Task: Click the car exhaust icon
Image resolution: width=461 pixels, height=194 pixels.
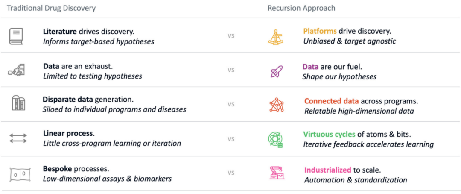Action: [x=17, y=71]
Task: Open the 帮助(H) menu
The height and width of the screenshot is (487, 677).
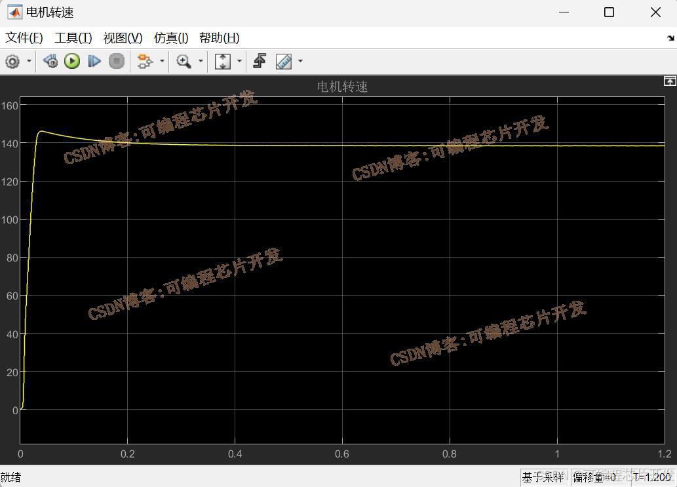Action: (219, 38)
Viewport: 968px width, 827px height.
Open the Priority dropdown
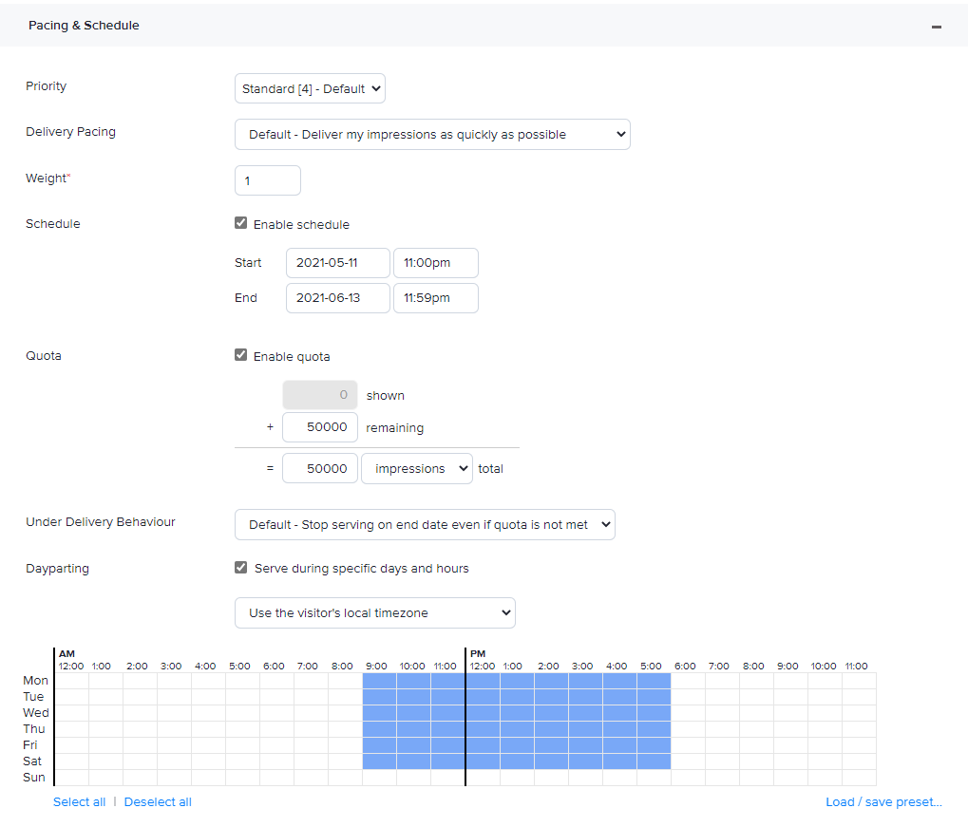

AIM OF THE EXERCISE: Once the images are set aside, retype all of the material above exactly.

TASK SOLUTION:
Task: Click the car exhaust icon
Image resolution: width=461 pixels, height=194 pixels.
Action: [x=17, y=71]
Task: Open the 帮助(H) menu
The height and width of the screenshot is (487, 677).
Action: (219, 38)
Viewport: 968px width, 827px height.
Open the Priority dropdown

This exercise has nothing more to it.